For reference, here is the code in index.js from Firebase Functions:

const app = express();
const router = express.Router();

router.post('/download', (req, res) => {
        
    const options = { format: 'letter', orientation: 'landscape' };

    res.writeHead(200, {
        'Content-Type': 'application/pdf',
        'Content-disposition': 'attachment; filename=Report.pdf',
    });

    pdf.create(req.body.templateHtml, options).toStream((err, stream) => {
        if (err) return res.send(err);

        const watchdog = stream.pipe(res);

         watchdog.on('finish', () => {
            console.log('Finish event emitted');
            res.end();
        });
    });

});

app.use('/api', router);

exports.api = functions.https.onRequest(app);

This uses the html-pdf NPM Package.

The goal of the function is to take a POST Request containing a body with an HTML string, where the HTML string is the innerHTML of a Handlebars Template after Client-Side Rendering, convert that into a PDF, and then pipe back the reponse to the client for download.

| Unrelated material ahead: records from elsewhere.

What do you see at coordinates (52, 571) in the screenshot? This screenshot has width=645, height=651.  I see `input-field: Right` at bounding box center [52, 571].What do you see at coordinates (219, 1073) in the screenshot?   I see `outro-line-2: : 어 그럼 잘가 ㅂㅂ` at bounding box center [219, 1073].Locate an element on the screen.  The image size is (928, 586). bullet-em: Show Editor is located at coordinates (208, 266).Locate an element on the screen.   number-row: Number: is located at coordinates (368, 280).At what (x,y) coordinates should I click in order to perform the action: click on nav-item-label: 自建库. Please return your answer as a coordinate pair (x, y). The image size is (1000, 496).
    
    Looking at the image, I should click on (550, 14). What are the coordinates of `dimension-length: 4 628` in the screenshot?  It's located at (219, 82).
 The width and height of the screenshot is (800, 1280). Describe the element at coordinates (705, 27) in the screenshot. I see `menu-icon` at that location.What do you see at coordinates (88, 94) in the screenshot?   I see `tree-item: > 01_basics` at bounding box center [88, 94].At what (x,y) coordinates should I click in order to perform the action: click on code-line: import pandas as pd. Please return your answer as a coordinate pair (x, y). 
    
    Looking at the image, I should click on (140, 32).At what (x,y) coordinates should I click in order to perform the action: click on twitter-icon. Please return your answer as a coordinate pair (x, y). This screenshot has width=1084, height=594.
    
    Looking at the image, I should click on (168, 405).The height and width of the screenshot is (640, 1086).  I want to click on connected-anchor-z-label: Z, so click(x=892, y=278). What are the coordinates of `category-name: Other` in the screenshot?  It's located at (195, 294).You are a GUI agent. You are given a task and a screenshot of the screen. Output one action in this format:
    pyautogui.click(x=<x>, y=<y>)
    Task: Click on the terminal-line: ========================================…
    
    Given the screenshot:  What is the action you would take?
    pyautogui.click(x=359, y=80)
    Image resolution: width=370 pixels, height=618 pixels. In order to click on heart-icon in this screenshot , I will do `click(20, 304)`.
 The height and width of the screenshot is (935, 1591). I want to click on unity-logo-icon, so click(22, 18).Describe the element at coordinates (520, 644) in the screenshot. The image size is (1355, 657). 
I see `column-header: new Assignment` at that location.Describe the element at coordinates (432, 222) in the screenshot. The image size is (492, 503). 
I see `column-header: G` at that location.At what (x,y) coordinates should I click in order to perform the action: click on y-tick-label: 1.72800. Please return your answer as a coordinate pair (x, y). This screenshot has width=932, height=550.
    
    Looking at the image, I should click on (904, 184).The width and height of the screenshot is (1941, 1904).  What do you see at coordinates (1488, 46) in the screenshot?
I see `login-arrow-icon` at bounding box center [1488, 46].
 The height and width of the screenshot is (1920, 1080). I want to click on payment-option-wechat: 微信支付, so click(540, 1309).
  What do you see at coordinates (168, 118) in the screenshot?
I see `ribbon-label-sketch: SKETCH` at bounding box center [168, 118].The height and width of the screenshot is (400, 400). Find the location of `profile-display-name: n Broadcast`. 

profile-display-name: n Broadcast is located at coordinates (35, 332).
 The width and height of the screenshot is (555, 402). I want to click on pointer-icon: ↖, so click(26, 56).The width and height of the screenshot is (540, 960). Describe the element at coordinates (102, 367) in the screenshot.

On the client, I create a utility function that returns a promise:

export const getBlobUrlFromPdfStream = (route, headers, body) => {
    return new Promise((resolve, reject) => {
        fetch(route, {
            method: "POST",
            headers,
            body: JSON.stringify(body)
        })
        .then(response => response.body)
        .then(body => {
            const reader = body.getReader();
            return new ReadableStream({
                start(controller) {
                    return pump();
                    function pump() {
                        return reader.read().then(({ done, value }) => {
                            if (done) {
                                controller.close();
                                return;
                            }
                            controller.enqueue(value);
                            return pump();
                        });
                    }
                }
            });
        })
        .then(stream => new Response(stream))
        .then(response => response.blob())
        .then(blob => URL.createObjectURL(blob))
        .then(url => resolve(url))
        .catch(err => reject(`Error occurred while attempting Fetch request: ${err}`));
    });
}

And then I can call that function where neccerssary:

const route = 'https://[project-id].firebaseapp.com/api/download';
        const body = { 
            templateHtml: document.getElementById('element').innerHTML 
        };

        const headers = new Headers();
        headers.append('Content-Type', 'application/json');

        getBlobUrlFromPdfStream(
            route,
            headers,
            body     
        ).then(blobUrl => {     // Create an Anchor Tag to enable download
            const link = document.createElement('a');
            link.href = blobUrl;
            link.download = "Report.pdf";
            link.click();
        }).catch(err => console.log(err));

For reference, my firebase.json file contains the required rewrites - giving me a /api/** route for my Node/Express Server and a /** route for React-Router to handle on the client:

"hosting": {
    "public": "public",
    "rewrites": [{
      "source": "/api/**",
      "function": "api"
    }, {
      "source": "**",
      "destination": "/index.html"
    }],
    "ignore": [
      "firebase.json",
      "**/.*",
      "**/node_modules/**"
    ]
  }
0reactions
rtesslercommented, Mar 28, 2020

I did manage to get pdf.create(html, options).toStream((err, stream) to work from a firebase function with options = {format: ‘A4’, base: ‘file:///’ + __dirname + ‘/’} and stream.pipe(res) without a res.end(). Without this I would get invalid attachment messages in abobe reader.